The core idea is simple: every fix on your audit should be weighted by its proximity to revenue, not its technical severity score.
Here's how it works. Assign each identified issue a score across three dimensions:
1. Revenue Proximity — How close is this page or issue to a conversion event? A broken canonical tag on your pricing page is high proximity.
The same issue on a blog post from three years ago is low proximity.
2. Traffic at Risk — Is this issue affecting pages that currently receive meaningful traffic, or pages that are already invisible? Fixing a canonicalization error on a page with zero impressions is essentially busywork.
3. Competitive Displacement — If you fix this issue, does it directly close a gap between you and the pages currently outranking you? Check the top three ranking pages for your target keyword.
Are they doing something structurally that you are not? That gap is a high-priority fix.
When I first started building audit processes, I followed the standard tool-generated priority order—critical errors first, then warnings, then notices. We'd spend weeks resolving crawl errors and redirect chains only to find rankings hadn't budged. The Revenue Gravity Framework changed our results because it forced us to ask a different question at every step: if we fix this today, what happens to revenue this quarter?
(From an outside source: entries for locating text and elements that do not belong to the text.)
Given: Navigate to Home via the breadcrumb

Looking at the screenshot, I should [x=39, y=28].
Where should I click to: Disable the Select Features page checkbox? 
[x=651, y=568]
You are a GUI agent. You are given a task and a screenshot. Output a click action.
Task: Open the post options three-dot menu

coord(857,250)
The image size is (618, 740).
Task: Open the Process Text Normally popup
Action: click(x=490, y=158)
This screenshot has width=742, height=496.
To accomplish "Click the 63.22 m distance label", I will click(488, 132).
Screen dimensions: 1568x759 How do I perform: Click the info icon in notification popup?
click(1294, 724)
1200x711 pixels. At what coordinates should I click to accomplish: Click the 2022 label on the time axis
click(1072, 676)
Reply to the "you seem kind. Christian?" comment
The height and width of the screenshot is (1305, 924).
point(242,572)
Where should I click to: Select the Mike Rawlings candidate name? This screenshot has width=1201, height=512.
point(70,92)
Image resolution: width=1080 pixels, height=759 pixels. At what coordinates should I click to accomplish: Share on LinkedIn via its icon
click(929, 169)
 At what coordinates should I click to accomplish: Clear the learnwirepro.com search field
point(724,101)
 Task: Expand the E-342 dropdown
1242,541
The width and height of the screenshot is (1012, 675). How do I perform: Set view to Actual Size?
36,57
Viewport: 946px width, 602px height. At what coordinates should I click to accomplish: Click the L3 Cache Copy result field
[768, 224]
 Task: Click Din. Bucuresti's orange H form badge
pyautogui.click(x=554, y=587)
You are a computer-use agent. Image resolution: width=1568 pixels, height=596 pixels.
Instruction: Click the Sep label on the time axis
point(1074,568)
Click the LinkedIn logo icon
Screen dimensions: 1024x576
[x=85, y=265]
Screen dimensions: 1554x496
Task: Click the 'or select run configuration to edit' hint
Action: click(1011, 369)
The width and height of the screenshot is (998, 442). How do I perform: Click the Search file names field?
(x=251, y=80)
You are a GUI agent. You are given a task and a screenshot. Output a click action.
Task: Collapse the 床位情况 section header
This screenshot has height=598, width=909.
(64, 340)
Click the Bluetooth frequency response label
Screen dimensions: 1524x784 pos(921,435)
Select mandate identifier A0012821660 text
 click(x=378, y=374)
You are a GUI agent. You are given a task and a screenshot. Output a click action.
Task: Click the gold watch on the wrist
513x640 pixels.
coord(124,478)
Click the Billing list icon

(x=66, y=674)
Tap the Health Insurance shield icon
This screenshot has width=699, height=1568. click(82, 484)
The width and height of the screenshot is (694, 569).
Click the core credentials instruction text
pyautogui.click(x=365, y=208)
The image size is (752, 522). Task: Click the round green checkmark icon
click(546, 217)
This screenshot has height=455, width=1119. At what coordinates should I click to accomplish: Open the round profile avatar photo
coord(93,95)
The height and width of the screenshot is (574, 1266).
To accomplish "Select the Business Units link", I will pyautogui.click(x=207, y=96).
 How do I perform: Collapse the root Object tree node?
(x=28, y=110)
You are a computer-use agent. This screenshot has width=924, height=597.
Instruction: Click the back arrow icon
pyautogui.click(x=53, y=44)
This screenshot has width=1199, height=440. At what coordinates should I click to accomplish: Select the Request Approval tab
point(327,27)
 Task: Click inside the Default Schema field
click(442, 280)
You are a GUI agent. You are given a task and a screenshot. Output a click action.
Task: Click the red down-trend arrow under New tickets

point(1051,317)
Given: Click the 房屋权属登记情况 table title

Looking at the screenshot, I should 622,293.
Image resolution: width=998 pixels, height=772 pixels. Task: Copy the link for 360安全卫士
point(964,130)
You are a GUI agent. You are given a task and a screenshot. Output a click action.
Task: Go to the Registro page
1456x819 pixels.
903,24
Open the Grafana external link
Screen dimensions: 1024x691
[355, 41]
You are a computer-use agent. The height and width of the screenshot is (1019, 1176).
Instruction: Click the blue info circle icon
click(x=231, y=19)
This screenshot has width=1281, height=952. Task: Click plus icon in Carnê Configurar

Practical application: Before your next audit, pull your Google Search Console data and identify the 10-15 pages responsible for the majority of your organic traffic and conversions. These are your Revenue Gravity pages. Every issue found on these pages gets a multiplied priority score.
Issues found elsewhere are secondary until the gravity pages are clean.
This framework also helps you communicate audit findings to stakeholders. Instead of showing a spreadsheet of 200 issues, you show a ranked list of 10 fixes ordered by revenue impact. That's a document that gets executed.